• **Problem**: In the data below, find every line with the string "will" and pull it out.

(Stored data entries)
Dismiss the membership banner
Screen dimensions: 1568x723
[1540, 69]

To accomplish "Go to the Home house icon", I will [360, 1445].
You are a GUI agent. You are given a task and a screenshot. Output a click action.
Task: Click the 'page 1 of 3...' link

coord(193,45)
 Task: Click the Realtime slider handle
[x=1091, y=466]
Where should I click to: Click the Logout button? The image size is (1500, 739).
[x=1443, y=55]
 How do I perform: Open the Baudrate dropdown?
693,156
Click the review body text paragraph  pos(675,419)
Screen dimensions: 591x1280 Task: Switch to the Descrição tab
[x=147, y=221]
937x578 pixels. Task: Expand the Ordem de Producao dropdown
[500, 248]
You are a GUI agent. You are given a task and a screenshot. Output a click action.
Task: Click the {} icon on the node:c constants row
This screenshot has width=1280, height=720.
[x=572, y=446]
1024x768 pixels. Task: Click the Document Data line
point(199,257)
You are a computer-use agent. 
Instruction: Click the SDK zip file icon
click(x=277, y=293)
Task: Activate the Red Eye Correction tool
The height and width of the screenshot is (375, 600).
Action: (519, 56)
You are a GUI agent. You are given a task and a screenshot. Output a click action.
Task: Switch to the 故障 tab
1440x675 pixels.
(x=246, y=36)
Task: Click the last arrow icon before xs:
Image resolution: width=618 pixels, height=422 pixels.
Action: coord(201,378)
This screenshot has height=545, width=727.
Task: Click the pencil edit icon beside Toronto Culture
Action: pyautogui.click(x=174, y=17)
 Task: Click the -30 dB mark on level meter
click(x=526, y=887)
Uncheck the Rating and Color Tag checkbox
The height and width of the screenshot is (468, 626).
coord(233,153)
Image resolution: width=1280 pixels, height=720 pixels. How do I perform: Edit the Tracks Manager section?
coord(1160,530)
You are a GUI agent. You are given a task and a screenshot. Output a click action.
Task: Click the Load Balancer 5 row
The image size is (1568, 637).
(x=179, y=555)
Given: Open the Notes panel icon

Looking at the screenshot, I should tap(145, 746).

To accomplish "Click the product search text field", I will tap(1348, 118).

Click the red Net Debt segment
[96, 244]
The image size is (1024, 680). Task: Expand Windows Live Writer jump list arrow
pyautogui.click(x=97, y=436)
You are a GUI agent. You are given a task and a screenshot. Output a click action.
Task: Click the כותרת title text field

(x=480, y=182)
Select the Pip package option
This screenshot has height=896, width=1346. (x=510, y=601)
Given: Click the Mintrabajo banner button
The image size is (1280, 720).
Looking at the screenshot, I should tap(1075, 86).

• **Task answer**:
To accomplish "Go to the Home house icon", I will [360, 1445].
To accomplish "Click the product search text field", I will tap(1348, 118).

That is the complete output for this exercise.